Retype the data exactly, so that every line matches the original.

[Stored data]
|---|

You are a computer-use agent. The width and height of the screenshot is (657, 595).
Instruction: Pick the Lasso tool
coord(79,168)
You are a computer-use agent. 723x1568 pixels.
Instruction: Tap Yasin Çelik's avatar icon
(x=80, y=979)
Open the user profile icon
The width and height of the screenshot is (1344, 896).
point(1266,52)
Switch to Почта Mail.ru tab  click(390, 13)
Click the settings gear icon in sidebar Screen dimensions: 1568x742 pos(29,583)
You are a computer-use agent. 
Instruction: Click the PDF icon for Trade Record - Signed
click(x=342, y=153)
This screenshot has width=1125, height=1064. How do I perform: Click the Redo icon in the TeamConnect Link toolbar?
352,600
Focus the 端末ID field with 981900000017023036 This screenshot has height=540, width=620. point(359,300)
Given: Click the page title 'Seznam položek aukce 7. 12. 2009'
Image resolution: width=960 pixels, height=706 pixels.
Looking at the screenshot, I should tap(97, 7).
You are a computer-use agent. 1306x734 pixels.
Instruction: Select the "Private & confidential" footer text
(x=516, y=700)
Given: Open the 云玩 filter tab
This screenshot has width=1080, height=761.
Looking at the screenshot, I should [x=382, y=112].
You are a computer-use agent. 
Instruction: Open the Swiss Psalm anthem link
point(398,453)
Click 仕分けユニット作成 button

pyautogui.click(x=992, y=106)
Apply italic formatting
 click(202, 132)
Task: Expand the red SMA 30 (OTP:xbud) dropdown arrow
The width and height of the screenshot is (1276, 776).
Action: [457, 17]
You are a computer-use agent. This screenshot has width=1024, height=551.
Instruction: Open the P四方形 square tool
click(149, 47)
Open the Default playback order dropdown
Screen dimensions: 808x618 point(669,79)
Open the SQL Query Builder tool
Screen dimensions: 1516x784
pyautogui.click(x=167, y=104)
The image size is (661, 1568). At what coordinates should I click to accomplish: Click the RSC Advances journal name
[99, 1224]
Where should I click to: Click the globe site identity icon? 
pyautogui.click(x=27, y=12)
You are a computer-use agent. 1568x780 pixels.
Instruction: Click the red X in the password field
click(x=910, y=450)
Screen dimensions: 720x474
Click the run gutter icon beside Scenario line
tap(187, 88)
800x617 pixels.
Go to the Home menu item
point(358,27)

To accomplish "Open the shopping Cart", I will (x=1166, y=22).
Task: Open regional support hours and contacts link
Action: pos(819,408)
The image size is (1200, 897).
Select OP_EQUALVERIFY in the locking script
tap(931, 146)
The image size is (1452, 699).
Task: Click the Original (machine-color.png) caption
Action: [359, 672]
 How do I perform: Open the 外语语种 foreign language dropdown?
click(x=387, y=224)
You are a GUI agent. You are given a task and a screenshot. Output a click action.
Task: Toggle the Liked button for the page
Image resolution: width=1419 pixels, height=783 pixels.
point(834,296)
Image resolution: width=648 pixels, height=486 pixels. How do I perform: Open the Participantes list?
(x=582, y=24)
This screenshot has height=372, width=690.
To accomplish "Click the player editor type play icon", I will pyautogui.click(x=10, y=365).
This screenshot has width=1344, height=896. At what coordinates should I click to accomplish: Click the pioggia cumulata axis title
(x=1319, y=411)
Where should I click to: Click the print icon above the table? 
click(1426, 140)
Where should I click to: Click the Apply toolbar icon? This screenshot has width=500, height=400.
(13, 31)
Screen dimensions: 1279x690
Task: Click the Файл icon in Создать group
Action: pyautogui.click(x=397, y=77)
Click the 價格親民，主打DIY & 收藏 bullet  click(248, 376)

|---|

# Solution for this exercise
You are a computer-use agent. The width and height of the screenshot is (657, 595).
Instruction: Pick the Lasso tool
coord(79,168)
You are a computer-use agent. 723x1568 pixels.
Instruction: Tap Yasin Çelik's avatar icon
(x=80, y=979)
Open the user profile icon
The width and height of the screenshot is (1344, 896).
point(1266,52)
Switch to Почта Mail.ru tab  click(390, 13)
Click the settings gear icon in sidebar Screen dimensions: 1568x742 pos(29,583)
You are a computer-use agent. 
Instruction: Click the PDF icon for Trade Record - Signed
click(x=342, y=153)
This screenshot has width=1125, height=1064. How do I perform: Click the Redo icon in the TeamConnect Link toolbar?
352,600
Focus the 端末ID field with 981900000017023036 This screenshot has height=540, width=620. point(359,300)
Given: Click the page title 'Seznam položek aukce 7. 12. 2009'
Image resolution: width=960 pixels, height=706 pixels.
Looking at the screenshot, I should tap(97, 7).
You are a computer-use agent. 1306x734 pixels.
Instruction: Select the "Private & confidential" footer text
(x=516, y=700)
Given: Open the 云玩 filter tab
This screenshot has width=1080, height=761.
Looking at the screenshot, I should [x=382, y=112].
You are a computer-use agent. 
Instruction: Open the Swiss Psalm anthem link
point(398,453)
Click 仕分けユニット作成 button

pyautogui.click(x=992, y=106)
Apply italic formatting
 click(202, 132)
Task: Expand the red SMA 30 (OTP:xbud) dropdown arrow
The width and height of the screenshot is (1276, 776).
Action: [457, 17]
You are a computer-use agent. This screenshot has width=1024, height=551.
Instruction: Open the P四方形 square tool
click(149, 47)
Open the Default playback order dropdown
Screen dimensions: 808x618 point(669,79)
Open the SQL Query Builder tool
Screen dimensions: 1516x784
pyautogui.click(x=167, y=104)
The image size is (661, 1568). At what coordinates should I click to accomplish: Click the RSC Advances journal name
[99, 1224]
Where should I click to: Click the globe site identity icon? 
pyautogui.click(x=27, y=12)
You are a computer-use agent. 1568x780 pixels.
Instruction: Click the red X in the password field
click(x=910, y=450)
Screen dimensions: 720x474
Click the run gutter icon beside Scenario line
tap(187, 88)
800x617 pixels.
Go to the Home menu item
point(358,27)

To accomplish "Open the shopping Cart", I will (x=1166, y=22).
Task: Open regional support hours and contacts link
Action: pos(819,408)
The image size is (1200, 897).
Select OP_EQUALVERIFY in the locking script
tap(931, 146)
The image size is (1452, 699).
Task: Click the Original (machine-color.png) caption
Action: [359, 672]
 How do I perform: Open the 外语语种 foreign language dropdown?
click(x=387, y=224)
You are a GUI agent. You are given a task and a screenshot. Output a click action.
Task: Toggle the Liked button for the page
Image resolution: width=1419 pixels, height=783 pixels.
point(834,296)
Image resolution: width=648 pixels, height=486 pixels. How do I perform: Open the Participantes list?
(x=582, y=24)
This screenshot has height=372, width=690.
To accomplish "Click the player editor type play icon", I will pyautogui.click(x=10, y=365).
This screenshot has width=1344, height=896. At what coordinates should I click to accomplish: Click the pioggia cumulata axis title
(x=1319, y=411)
Where should I click to: Click the print icon above the table? 
click(1426, 140)
Where should I click to: Click the Apply toolbar icon? This screenshot has width=500, height=400.
(13, 31)
Screen dimensions: 1279x690
Task: Click the Файл icon in Создать group
Action: pyautogui.click(x=397, y=77)
Click the 價格親民，主打DIY & 收藏 bullet  click(248, 376)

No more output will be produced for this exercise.